On Fridays during football season, Wagner would meet high school coaches at Hank's Creekside in Santa Rosa for breakfast. They'd talk ball. Players. Problems. Whatever. Wagner was networking, that maybe one day he'd be the head coach at the JC, and his personality and integrity would have reached every school, hill and dale, and parents and kids would feel safe and comfortable sending their kid over to Lenny. It was never a grand plan with him, never a strategy he was working. It was just him.

"I love bumping into people I know," Wagner said. "I do love the small-town environment. I know that's not for everybody. But I like feeling part of a community, reaching out to people."

And two years ago, the community reached out to him. Nate, his 3-year old, was diagnosed with pineoblastoma, a rare form of brain cancer. As the news spread throughout the region, Wagner found those relationships he so sincerely developed become a source of comfort for him and his wife, Catrina.

So Wagner would like to tell all his friends that Nate is doing fine.

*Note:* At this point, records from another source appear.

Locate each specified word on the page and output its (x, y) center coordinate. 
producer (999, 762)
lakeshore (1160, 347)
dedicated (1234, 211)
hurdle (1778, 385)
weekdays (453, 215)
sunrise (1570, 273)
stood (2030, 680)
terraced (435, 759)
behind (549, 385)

The end of February will mark the two-year anniversary of Nate's last chemotherapy treatment. The three-month MRI schedule now become a six-month MRI schedule that will last two years. If those four MRIs come back clean, then it's one MRI a year for two years. If those two MRIs are returned clean, Nate will be judged cured. He'll be good to go.

To play linebacker one day like his father?

"Nah, he's a chatty little dude," Lenny Wagner said. "He'll be organizing something, I bet."

Yeah, Nate, please, go say hello to everyone. Look what it did for your dad.